● **Problem details**
Rewrite the lines from the one containing "The image size" through the one containing "pos(829,39)", inclusive, replacing "badge" with "label" and changing nothing else. Leave the pictures out of your answer.

::: Material for the task

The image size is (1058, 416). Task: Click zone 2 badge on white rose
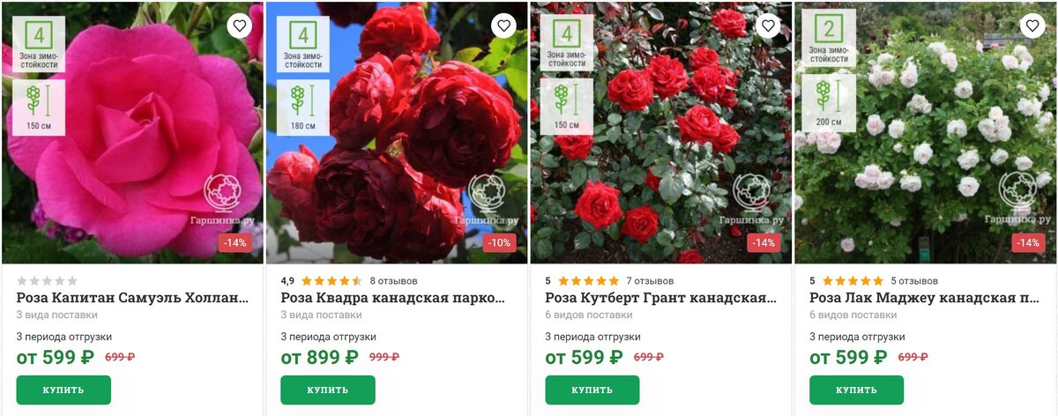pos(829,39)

::::::
::: Material for the task

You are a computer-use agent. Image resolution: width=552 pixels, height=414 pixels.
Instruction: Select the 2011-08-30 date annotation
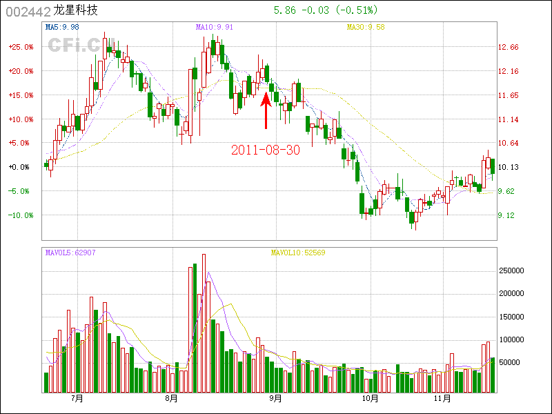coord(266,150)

::::::

● **Response to the exercise**
The image size is (1058, 416). Task: Click zone 2 label on white rose
pos(829,39)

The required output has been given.